Embark on a culinary journey with our Tikhat Mith Puri recipe, a flavorful and spicy delight that's sure to tickle your taste buds. These golden, crispy puris are not just an exquisite snack option but also an excellent travel companion, thanks to their impressive shelf life. Perfect for satisfying those post-school hunger pangs or munching on the go, Tikhat Mith Puri is a beloved Indian classic that never goes out of style.
This Recipe is free from :
- Wheat
- Peanuts
- tree nuts
- dairy
- casein
- soy
- egg
- sesame
- fish
- shellfish
Ingredients For Tikhat Mith Puri Recipe
- Wheat flour - 2 cups
- Besan / Chickpea flour - 1 TBSP
- Red chili powder - 1 TSP
- Coriander powder - 1 TBSP
- Cumin seeds - 1/2 Tsp
- Ajwain powder - 1/2 Tsp
- Sesame seeds - 1 TSP
- Kasuri Methi - 1 TSP
- Turmeric powder - 1/2 TSP
- Salt to taste
- 3/4 cup Water
- Oil for frying
Method -
- In a bowl, take wheat flour.
- Add besan, red chili powder, coriander powder, Cumin seeds and ajwain powder, sesame seeds, turmeric powder , kasuri methi and salt. Mix the dry spices well with flour.

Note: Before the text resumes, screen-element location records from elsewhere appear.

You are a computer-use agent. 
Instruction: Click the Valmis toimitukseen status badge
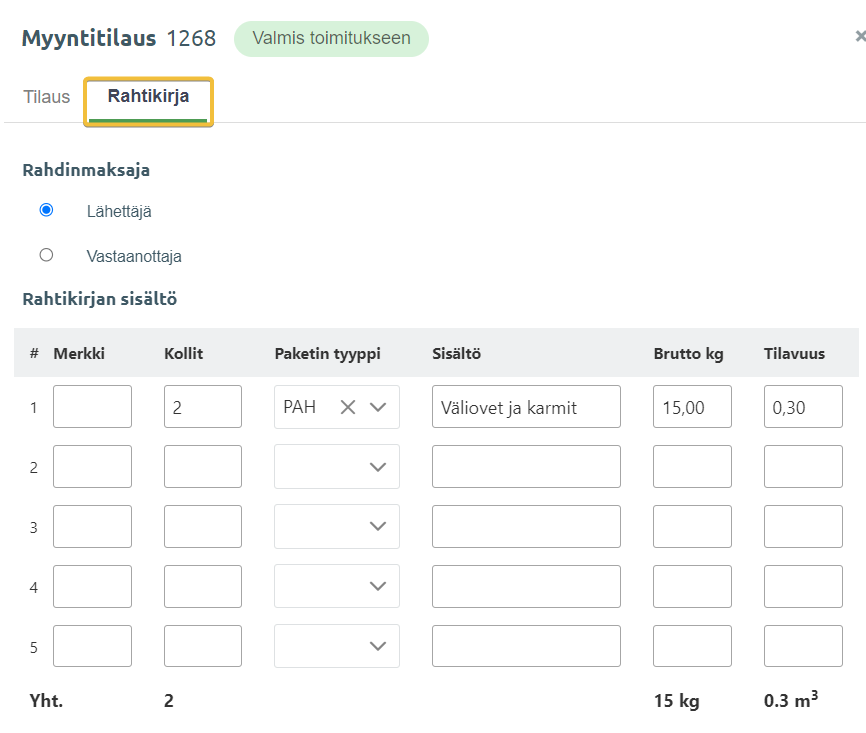[x=331, y=39]
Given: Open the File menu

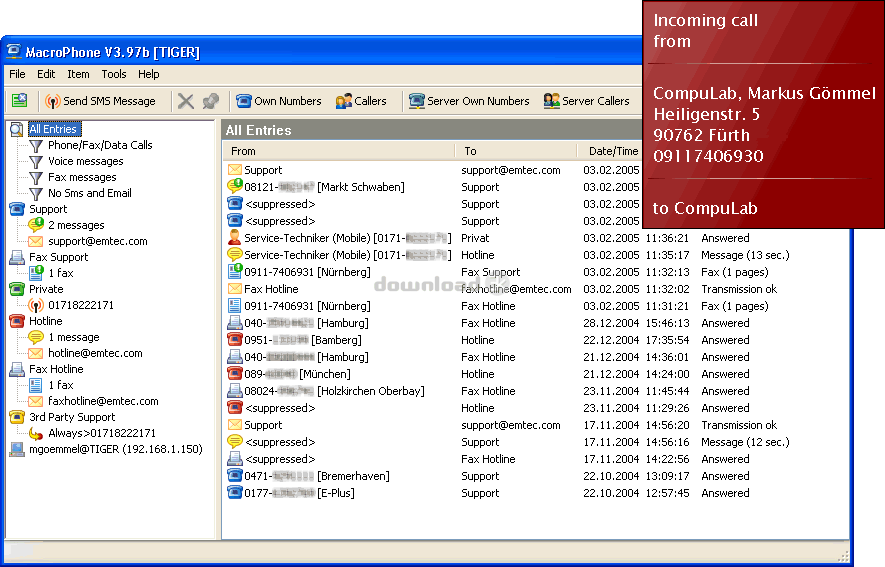Looking at the screenshot, I should 17,74.
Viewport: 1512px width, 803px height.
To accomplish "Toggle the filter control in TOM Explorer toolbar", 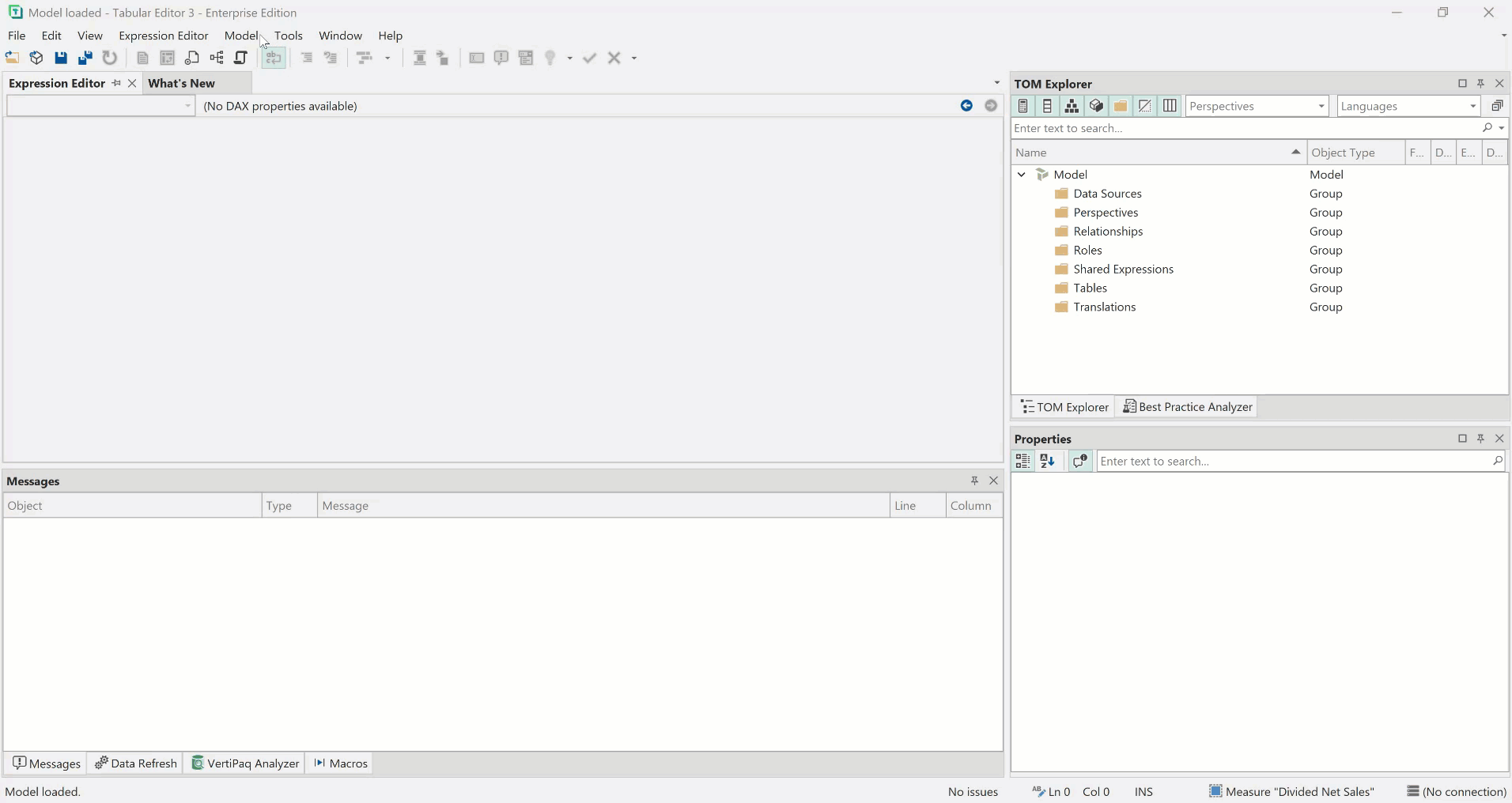I will 1146,106.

- Add a little water at a time and knead thick dough of it. Dont add much water at a time.
- Grease the dough with a little oil and transfer the dough into a bowl.
- Cover and give it a standing time of 30-45 minutes.
- After about an hour, take the dough out and knead once more.
- You can make small balls and roll them into puris. Do not make too thin or thick , medium thickness puris.
- Until you roll the puris, heat up oil in a pan for frying.
- When puris are ready to transfer them into a dish.
- When oil is hot enough, lower the heat to low.
- Drop one puri into hot oil. After dropping, press it a little with a ladle.
- When fried well from one side, flip over and fry from another side as well.
- Remove the puri from hot oil, drain excess oil and put it on a tissue paper.
- You can make 24-25 medium size puris from 2 cups wheat flour.